Üniversite sınavına üç ay vardı, üç ay boyunca bütün zamanımı soru
yazmaya ayırdım. Sözel bölüm sınıflar sitem edince sözel dersler
için de yazdım. O günden bu yana farklı okullarda ve tatillerde
yazdığım soruların sayısı dört bini geçti.
Hüseyin Avni Sözen
Anadolu Lisesi’nde planladığım, denediğim, zümre arkadaşlarımla
paylaştığım pek çok sınıf içi eğitim yöntemi, etkenlik ve
uygulamaları özel okullarda daha geniş ortam bulurum umuduyla 2003
yılında özel okula geçmek amacıyla emekliliğimi istedim.
İlk özel okul
deneyimini Özel Doğuş Lisesinde yaşadım. Daha sonra Doğa Kolejine
geçtim. Beş yıl görev yaptığım Doğa Kolejinde Türk Dili ve Edebiyatı
Öğretmenliği ve bölüm başkanlığı yaptım. Bölüm başkanlığı döneminde
“Zenginleştirilmiş / Senaryolaştırılmış Konu Anlatımı” adlı projeyi
yedi yerleşkedeki 44 edebiyat öğretmeniyle uygulamaya başladım.
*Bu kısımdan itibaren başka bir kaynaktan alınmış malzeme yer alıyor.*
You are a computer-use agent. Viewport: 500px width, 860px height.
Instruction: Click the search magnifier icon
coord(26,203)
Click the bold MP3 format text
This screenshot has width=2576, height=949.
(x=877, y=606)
Öğretmenlerde gördüğü değişimden hareketle projenin başarısını
anlatan bir rapor hazırladım. Modelin tüm branşlarda uygulanmasını
istedim. Dönemin yöneticileri çok takdir ettikleri halde, “Sosyal
Okul” anlayışına ters düşeceği gerekçesiyle sıcak bakmadılar.
Meslek yaşamında
yeniliklere hızla uyum sağlamaya çalıştım, bilgisayar bilgim ve
klavyeyi on parmakla kullanmamın da katkısıyla okul yöneticilerinin
ve zümre arkadaşlarının teknolojiye uzanan kolu oldu.
Eğitimde niteliğin
elde edilmesi için öğrenmenin merkezine hiç zaman kaybetmeden
öğrencilerin yerleştirilmesini savundum. Bu yüzden her fırsatta
Öğretmen Merkezli Öğretimin yararsızlığını savundum. Onun yerine
Yapılandırmacı, yaygın adıyla Öğrenci Merkezli yaklaşımın
uygulanması konusunda özgün uygulama ve denemeler yaptım.
Çalışmalarımı "Yeni Bir Okul Yaratıyorum" başlığı altında kitap
olarak yayınlamaya hazırlıyorum.
Moliere’in
“Kibarlık Budalası” adlı oyununu, Anadolu’dan İstanbul’a göç eden
edebiyat meraklısı bir bayanın öyküsüne uyarladım. “AyselinSA
Edebiyat Meraklısı” Üsküdar Hüseyin Avni Sözen Anadolu Lisesi
öğrencileri tarafından sahnelendi.
Daha sonraki
dönemlerde İSTEK Belde Anadolu Lisesinde Türk Dili ve Edebiyatı
öğretmeni, iki yıl Ataşehir Temel Lisesi müdürlüğü ile Sancaktepe
Delta Ortaokulu müdürlüğü görevlerinde bulundum.
Halen Üsküdar Sınav Okullarında yönetici olarak görev yapmakta olan Sefer Yürük, Aynur'la evli; Özgür ve Özge'nin babası; Tuna, Nil, Aras’ın büyükbabaları, Kalben’in dedesidir.